> _資料_:
⟨

幕末人物ファイル003
*** 姉小路 ***
文化7年(1810年)生まれ。
公家の娘であり和宮の大叔母ともなる。
文政11年(1826年)に大奥に入り天保7年(1836年)に家慶付の年寄となった。
天保8年(1837年)に家慶が将軍となると大奥で権勢を握るようになる。
将軍家の養子縁組の差配をしたり天保の改革に反対したりと表の政治に与える影響力も強かった。
阿部正弘が実権を握ると協力して大奥をまとめたが、それは阿部正弘といえど大奥に手を入れる隙を与えないということにも通じる。
嘉永6年に家慶の死と前後して隠居すると大奥での影響力も低下した。
明治13年(1880年)に死去。
*** 土井利位 ***
寛政元年(1789年)生まれ。
文政5年(1822年)に家督を継いで古河藩主となる。
大阪城代の頃に大塩平八郎の乱があり鎮圧を担当した。その功績により天保10年(1839年)に老中に任命される。
天保12年(1841年)に大御所徳川家斉が死去すると、将軍家慶は水野忠邦に命じて家斉の側近が次々と粛清する。土井利位は水野忠邦について天保の改革に協力することにした。
天保14年(1843年)に上知令に対して水野忠邦と対立する。鳥居耀蔵らの裏切りもあって水野忠邦は辞任に追い込まれ、その後を受けて老中首座となった。
ところが1年も経たないうちに水野忠邦が復帰して老中首座を奪われてしまう。
報復を恐れた土井利位は病気を理由に登城を拒否して辞任した。
嘉永元年(1848年)に死去。
*** 水野忠邦 ***
寛政6年(1794年)生まれ。
唐津藩にて生まれ文化9年(1812年)に父の死と共に唐津藩主となる。
水野忠邦は幕閣として昇進することを強く望んで多額の賄賂を使う。徳川家斉とその側近の水野忠成が実権を握っていた時であり幕府上層部は腐敗して賄賂が飛び交っていた時代である。

⟩

> _課題_: 幕末人物ファイルで、見出しになっている人物の名前を全部書き出してください。

> _与えられた情報_:
⟨

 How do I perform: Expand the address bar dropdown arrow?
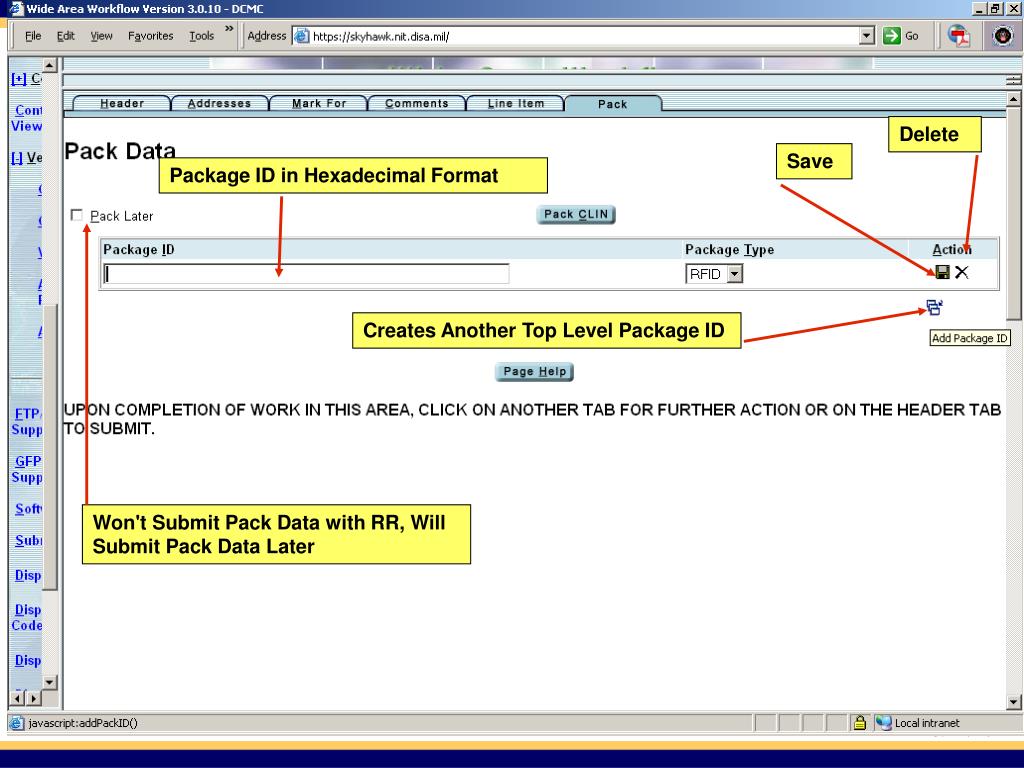[x=867, y=36]
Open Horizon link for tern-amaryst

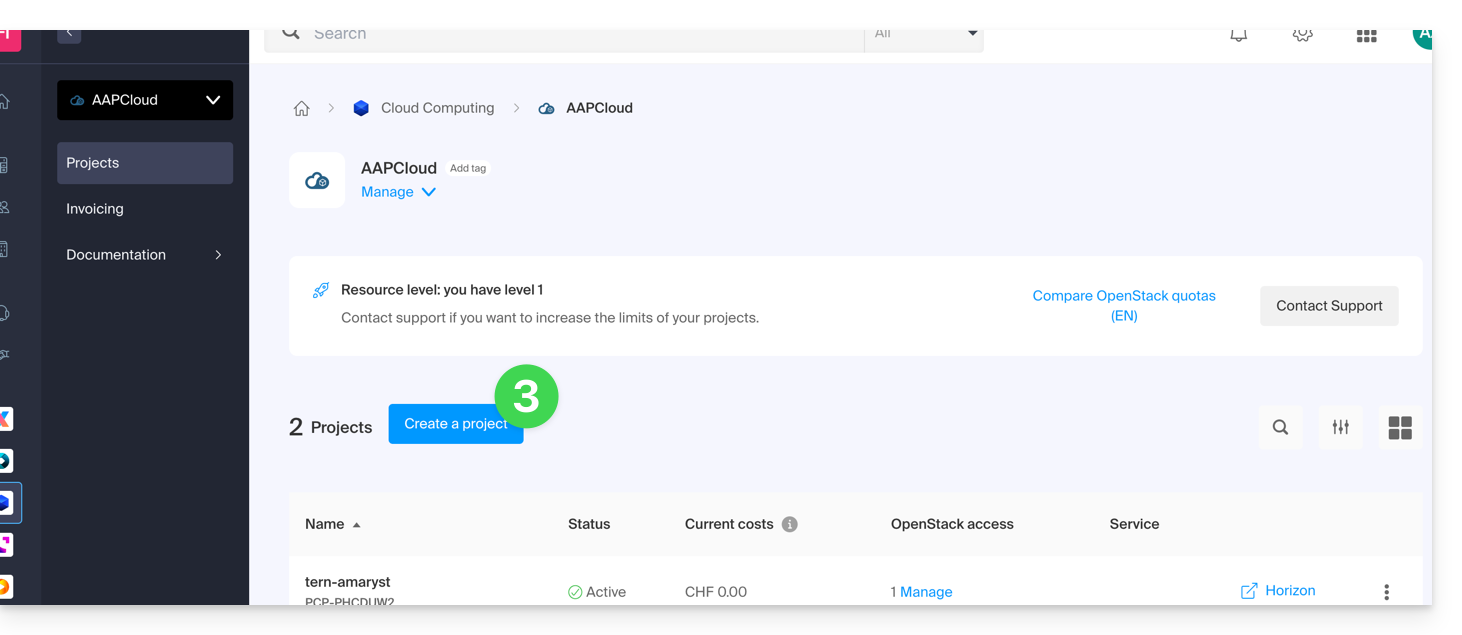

⟩

> _課題の答え_: 姉小路、土井利位、水野忠邦